**Data provided:**
..............................

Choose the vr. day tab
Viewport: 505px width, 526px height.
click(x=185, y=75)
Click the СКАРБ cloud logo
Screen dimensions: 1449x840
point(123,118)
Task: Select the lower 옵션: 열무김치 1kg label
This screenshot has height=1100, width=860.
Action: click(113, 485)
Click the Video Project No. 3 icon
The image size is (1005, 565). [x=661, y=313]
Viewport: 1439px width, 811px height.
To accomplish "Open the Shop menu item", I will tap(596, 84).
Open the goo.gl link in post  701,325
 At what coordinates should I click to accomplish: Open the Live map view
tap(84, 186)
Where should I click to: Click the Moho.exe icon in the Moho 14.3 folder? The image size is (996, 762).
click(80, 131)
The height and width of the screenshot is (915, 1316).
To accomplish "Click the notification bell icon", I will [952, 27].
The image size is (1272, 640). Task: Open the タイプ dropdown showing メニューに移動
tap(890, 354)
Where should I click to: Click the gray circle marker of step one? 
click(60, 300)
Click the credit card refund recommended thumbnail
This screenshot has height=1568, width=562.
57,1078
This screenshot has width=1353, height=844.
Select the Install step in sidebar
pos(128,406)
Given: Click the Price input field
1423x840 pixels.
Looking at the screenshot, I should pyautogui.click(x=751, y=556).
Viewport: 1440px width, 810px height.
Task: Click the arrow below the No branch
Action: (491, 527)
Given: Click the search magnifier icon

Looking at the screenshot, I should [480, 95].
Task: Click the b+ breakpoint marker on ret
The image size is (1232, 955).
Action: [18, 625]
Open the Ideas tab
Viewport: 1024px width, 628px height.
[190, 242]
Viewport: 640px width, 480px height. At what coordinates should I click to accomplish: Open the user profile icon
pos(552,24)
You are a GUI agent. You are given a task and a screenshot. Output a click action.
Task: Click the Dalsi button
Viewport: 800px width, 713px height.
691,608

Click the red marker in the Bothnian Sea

..............................

**Aim:** Reproduce the listing above word for word, from its first line through its last.

**Solution for this task:**
Choose the vr. day tab
Viewport: 505px width, 526px height.
click(x=185, y=75)
Click the СКАРБ cloud logo
Screen dimensions: 1449x840
point(123,118)
Task: Select the lower 옵션: 열무김치 1kg label
This screenshot has height=1100, width=860.
Action: click(113, 485)
Click the Video Project No. 3 icon
The image size is (1005, 565). [x=661, y=313]
Viewport: 1439px width, 811px height.
To accomplish "Open the Shop menu item", I will tap(596, 84).
Open the goo.gl link in post  701,325
 At what coordinates should I click to accomplish: Open the Live map view
tap(84, 186)
Where should I click to: Click the Moho.exe icon in the Moho 14.3 folder? The image size is (996, 762).
click(80, 131)
The height and width of the screenshot is (915, 1316).
To accomplish "Click the notification bell icon", I will [952, 27].
The image size is (1272, 640). Task: Open the タイプ dropdown showing メニューに移動
tap(890, 354)
Where should I click to: Click the gray circle marker of step one? 
click(60, 300)
Click the credit card refund recommended thumbnail
This screenshot has height=1568, width=562.
57,1078
This screenshot has width=1353, height=844.
Select the Install step in sidebar
pos(128,406)
Given: Click the Price input field
1423x840 pixels.
Looking at the screenshot, I should pyautogui.click(x=751, y=556).
Viewport: 1440px width, 810px height.
Task: Click the arrow below the No branch
Action: (491, 527)
Given: Click the search magnifier icon

Looking at the screenshot, I should [480, 95].
Task: Click the b+ breakpoint marker on ret
The image size is (1232, 955).
Action: [18, 625]
Open the Ideas tab
Viewport: 1024px width, 628px height.
[190, 242]
Viewport: 640px width, 480px height. At what coordinates should I click to accomplish: Open the user profile icon
pos(552,24)
You are a GUI agent. You are given a task and a screenshot. Output a click action.
Task: Click the Dalsi button
Viewport: 800px width, 713px height.
691,608

Click the red marker in the Bothnian Sea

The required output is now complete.